The ‘Super-aged’ Proffer a Template


by Kayt Sukel

January 14, 2009

My great-grandmother lived to the ripe old age of 98. While many of her friends and neighbors had lost critical cognitive function decades before, requiring assistance for day-to-day activities, she somehow maintained her faculties well enough to live on her own well into her 90s. What was it about my great-grandmother’s brain—and those of others like her—that allowed her to retain these essential cognitive capabilities? Researchers at Northwestern University and elsewhere are shedding some light on the so-called “super-aged,” offering new insight into the aging brain and memory.

The brain as we age

Research has shown that the brain goes through several physiological changes as we mature.

“The brain is like any other organ in the body,” says Gary Small, director of the Center on Aging at the University of California, Los Angeles (UCLA). “With time, there’s wear and tear.”

Parts of the brain atrophy, including shrinkage in areas related to memory. “We see that the medial temporal lobe, in particular the hippocampus, shows this shrinkage,” says Ronald Petersen, director of the Mayo Clinic’s Study of Aging. “These are areas involved with memory, laying down new traces and retrieving recently encoded information.” Petersen says that research also shows some neuronal loss and changes in the myelination of neuronal axons associated with memory loss and cognitive decline. Myelin insulates neurons, helping them send signals; as the layers of myelin thin, neuronal signals can get crossed—or lost altogether.

But one of the most profound changes seen in the aged brain is the development of abnormal plaques and tangles. “Both in normal aging individuals and those with Alzheimer’s disease, you see amyloid plaques and tau tangles,” says Petersen. “These are deposits in the brain—amyloid being extracellular and the tau tangles intracellular—that result in abnormal neurologic consequences. The more you have of these things, the worse the consequences.”

Though amyloid has long been implicated in the development of neuropathologies such as Alzheimer’s disease—it is often used postmortem to verify a diagnosis of the disorder—its roles are not well understood. And many elderly people who have high concentrations of these amyloid plaques appear to have no cognitive deficits.

“We’ve studied many individuals at autopsy who had enough plaques to have been diagnosed with Alzheimer’s disease, had they shown any clinical impairment,” says Petersen. “Sure, it’s possible that had that person lived another 6 months, they would have developed dementia. But they managed to get to 85 years of age with a head full of amyloid and no ill effects. Why wouldn’t they have shown some impairment before? We just don’t know the answer.”

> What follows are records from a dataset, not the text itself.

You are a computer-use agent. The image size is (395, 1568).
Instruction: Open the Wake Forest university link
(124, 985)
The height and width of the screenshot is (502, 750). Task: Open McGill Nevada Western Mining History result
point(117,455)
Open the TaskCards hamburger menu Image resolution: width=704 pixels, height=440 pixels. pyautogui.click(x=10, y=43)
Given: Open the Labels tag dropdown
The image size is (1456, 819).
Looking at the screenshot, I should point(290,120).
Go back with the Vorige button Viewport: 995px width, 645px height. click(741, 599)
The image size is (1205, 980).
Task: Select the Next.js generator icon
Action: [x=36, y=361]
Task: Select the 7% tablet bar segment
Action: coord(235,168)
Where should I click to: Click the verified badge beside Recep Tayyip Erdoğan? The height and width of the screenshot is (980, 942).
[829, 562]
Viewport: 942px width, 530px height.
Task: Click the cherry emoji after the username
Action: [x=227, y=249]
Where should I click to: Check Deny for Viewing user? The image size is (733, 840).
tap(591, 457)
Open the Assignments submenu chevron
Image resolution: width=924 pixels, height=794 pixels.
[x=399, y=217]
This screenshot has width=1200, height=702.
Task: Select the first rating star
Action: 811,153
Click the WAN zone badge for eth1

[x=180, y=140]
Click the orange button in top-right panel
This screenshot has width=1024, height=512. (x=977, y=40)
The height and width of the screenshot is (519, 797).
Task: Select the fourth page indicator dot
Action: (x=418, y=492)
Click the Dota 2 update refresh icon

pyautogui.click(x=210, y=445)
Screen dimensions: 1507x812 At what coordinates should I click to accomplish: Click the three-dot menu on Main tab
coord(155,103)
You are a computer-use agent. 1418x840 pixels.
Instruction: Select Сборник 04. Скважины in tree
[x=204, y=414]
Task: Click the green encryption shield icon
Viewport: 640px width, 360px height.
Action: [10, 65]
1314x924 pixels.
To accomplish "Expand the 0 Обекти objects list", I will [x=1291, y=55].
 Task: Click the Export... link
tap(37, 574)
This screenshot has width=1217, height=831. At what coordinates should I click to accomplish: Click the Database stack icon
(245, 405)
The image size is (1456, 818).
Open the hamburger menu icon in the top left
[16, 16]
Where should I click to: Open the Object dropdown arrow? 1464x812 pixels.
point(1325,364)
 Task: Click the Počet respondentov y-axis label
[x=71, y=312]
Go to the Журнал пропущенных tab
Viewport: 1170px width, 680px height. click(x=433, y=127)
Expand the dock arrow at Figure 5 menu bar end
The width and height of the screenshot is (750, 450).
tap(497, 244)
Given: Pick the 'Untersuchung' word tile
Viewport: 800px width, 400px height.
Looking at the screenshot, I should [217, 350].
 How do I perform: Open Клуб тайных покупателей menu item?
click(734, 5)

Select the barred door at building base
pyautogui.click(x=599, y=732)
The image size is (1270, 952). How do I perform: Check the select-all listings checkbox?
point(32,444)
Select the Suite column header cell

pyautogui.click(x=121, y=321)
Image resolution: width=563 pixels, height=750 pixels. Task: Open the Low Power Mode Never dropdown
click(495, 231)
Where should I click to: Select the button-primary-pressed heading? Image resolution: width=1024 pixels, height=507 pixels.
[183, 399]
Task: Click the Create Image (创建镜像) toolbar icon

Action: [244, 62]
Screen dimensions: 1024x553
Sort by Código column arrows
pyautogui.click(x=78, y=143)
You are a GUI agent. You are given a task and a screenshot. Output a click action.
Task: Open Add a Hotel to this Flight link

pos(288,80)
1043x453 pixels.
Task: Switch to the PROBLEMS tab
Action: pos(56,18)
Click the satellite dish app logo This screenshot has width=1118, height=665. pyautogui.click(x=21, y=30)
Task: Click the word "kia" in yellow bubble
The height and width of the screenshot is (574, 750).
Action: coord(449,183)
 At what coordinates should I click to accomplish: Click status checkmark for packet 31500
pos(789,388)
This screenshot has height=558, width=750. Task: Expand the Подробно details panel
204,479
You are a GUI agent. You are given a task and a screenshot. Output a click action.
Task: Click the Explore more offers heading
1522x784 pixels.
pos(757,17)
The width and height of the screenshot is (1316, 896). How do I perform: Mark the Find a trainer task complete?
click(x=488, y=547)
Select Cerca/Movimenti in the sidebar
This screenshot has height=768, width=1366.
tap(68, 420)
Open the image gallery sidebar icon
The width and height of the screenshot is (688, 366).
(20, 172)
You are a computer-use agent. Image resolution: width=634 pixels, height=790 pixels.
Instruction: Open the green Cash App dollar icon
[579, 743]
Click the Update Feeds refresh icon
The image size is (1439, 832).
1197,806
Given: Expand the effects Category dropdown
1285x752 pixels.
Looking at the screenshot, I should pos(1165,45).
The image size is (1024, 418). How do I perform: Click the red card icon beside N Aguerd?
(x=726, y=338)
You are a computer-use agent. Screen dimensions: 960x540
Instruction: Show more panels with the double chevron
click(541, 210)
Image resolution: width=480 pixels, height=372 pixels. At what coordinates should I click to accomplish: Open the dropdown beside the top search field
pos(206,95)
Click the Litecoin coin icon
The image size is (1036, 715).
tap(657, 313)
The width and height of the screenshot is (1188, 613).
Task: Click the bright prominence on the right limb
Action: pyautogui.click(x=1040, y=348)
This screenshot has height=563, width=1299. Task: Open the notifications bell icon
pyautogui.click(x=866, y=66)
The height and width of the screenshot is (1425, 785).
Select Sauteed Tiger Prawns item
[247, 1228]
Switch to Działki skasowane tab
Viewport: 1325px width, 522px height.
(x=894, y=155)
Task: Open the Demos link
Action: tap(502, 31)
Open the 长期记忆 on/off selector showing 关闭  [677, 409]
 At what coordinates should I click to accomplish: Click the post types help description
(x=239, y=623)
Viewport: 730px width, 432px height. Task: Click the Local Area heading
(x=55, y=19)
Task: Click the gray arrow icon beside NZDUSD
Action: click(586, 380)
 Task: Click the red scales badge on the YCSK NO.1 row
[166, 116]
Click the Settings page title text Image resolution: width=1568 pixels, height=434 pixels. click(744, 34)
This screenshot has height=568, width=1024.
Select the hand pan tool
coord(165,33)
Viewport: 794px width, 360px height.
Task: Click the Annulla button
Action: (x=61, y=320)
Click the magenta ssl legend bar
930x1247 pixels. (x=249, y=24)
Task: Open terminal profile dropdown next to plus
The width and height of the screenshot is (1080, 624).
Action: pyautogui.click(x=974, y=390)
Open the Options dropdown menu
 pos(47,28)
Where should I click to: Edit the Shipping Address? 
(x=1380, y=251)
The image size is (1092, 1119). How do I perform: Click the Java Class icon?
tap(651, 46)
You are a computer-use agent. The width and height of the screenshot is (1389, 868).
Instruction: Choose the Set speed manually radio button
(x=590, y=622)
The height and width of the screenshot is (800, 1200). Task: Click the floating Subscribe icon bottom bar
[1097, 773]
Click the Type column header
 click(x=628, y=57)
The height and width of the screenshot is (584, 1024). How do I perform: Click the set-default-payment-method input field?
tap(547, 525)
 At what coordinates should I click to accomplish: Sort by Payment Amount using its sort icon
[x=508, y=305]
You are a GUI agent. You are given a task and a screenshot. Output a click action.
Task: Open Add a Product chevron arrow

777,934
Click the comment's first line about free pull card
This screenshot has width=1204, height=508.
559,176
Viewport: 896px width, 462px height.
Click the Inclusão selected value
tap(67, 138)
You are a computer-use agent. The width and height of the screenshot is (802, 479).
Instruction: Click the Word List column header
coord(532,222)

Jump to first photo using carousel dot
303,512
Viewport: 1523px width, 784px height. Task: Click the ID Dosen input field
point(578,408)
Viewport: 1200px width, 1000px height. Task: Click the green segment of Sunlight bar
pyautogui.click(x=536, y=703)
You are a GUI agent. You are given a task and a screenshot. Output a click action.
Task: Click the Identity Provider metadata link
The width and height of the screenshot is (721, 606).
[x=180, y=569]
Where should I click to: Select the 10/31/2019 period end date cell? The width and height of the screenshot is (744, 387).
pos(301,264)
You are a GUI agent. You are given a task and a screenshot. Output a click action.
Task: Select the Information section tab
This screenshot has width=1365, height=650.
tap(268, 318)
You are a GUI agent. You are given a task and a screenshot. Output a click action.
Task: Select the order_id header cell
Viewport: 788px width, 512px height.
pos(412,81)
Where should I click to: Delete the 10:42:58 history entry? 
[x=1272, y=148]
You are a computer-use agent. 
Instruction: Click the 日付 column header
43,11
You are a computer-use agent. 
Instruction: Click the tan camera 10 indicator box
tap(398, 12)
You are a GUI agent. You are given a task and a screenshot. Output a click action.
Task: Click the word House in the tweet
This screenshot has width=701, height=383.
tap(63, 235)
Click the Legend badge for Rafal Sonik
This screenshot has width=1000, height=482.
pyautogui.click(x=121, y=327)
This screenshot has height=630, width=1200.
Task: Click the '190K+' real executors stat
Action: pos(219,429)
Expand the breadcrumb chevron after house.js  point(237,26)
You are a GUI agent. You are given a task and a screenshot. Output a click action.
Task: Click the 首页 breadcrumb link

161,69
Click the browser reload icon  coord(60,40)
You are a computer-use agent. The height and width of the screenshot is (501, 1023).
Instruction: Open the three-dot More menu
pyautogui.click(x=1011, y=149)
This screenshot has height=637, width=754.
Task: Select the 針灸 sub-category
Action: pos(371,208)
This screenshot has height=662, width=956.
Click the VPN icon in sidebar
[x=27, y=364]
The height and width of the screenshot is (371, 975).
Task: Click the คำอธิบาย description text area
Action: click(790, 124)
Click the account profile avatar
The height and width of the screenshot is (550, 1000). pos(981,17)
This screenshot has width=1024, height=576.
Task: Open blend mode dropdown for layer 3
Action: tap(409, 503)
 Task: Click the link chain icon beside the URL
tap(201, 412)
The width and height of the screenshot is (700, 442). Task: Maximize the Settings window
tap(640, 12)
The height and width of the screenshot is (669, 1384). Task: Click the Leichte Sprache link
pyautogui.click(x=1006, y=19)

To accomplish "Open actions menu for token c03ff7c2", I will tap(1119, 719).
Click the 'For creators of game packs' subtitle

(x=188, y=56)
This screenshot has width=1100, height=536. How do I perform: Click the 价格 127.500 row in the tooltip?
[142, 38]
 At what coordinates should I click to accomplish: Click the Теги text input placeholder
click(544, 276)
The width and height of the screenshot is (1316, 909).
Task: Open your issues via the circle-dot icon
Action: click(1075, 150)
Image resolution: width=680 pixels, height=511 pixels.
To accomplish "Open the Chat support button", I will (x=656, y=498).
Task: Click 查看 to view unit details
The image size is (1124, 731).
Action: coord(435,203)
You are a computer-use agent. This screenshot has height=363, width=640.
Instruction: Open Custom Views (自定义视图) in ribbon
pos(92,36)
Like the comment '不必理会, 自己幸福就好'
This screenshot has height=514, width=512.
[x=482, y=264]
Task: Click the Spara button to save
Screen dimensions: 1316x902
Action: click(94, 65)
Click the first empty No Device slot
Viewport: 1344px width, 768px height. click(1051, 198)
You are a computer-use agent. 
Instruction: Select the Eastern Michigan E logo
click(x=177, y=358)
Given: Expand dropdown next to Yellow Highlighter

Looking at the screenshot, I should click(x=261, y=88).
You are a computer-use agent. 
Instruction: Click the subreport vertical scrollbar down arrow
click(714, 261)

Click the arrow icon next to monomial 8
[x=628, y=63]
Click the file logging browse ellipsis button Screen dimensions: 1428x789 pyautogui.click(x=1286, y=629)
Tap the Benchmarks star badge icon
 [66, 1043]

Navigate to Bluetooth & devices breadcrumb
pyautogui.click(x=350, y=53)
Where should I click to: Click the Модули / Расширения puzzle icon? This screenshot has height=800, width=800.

Tangles as a missing link?

Getting to the bottom of how the brain ages may require a slight shift in thinking, suggests Changiz Geula, a researcher at Northwestern University’s Cognitive Neurology and Alzheimer’s Disease Center. While many other researchers study the detriments of age, he and his colleagues are focusing on the “super-aged,” people over 80 who perform at the same cognitive level as those decades younger.

“Everybody looks at what is decreased with aging,” he says. “But what we are looking at is what is preserved or perhaps even increasing in these super-aged individuals compared to those who age in a more normal way.”

Geula presented research at the 2008 Society for Neuroscience annual meeting that suggested that tau tangles may play a much more influential role in aging pathology than previously thought.

“We found that, in these ‘super-aged’ individuals, the deposits of amyloid did not differ as compared to normal individuals of the same age. If anything, they were even higher,” he says. “But what was particularly interesting was that there were a lower number or even an absence of the tau tangles.”

These tangles may provide new clues to understanding aging-related brain pathologies, says Christopher Rowe, director of the department of nuclear medicine at Austin Health in Melbourne, Australia. “Once you have Alzheimer’s disease, there’s no correlation between the amount of amyloid you have and how severe your dementia is,” he says. “Instead, it may be that the amyloid sets off some type of cascade that results in the continuing brain damage. The formation of tau tangles may be the missing link.”

Next: Watching subjects longer

Geula acknowledges that his findings are very preliminary, but he argues that they suggest the “super-aged” have some type of capability that helps protect their brains from the declines of aging. He plans to focus his lab work on unraveling just what these neuroprotective elements might be.

Petersen thinks that longitudinal studies of aging populations will help provide more direction for future research. “We have a lot to learn about amyloid plaques and tau tangles and why some people can tolerate this kind of pathologic burden and still function normally,” he says. “And by following these individuals longitudinally, we may soon be able to predict who will age successfully with little to no cognitive impairment and make some recommendations to others based on those predictors.”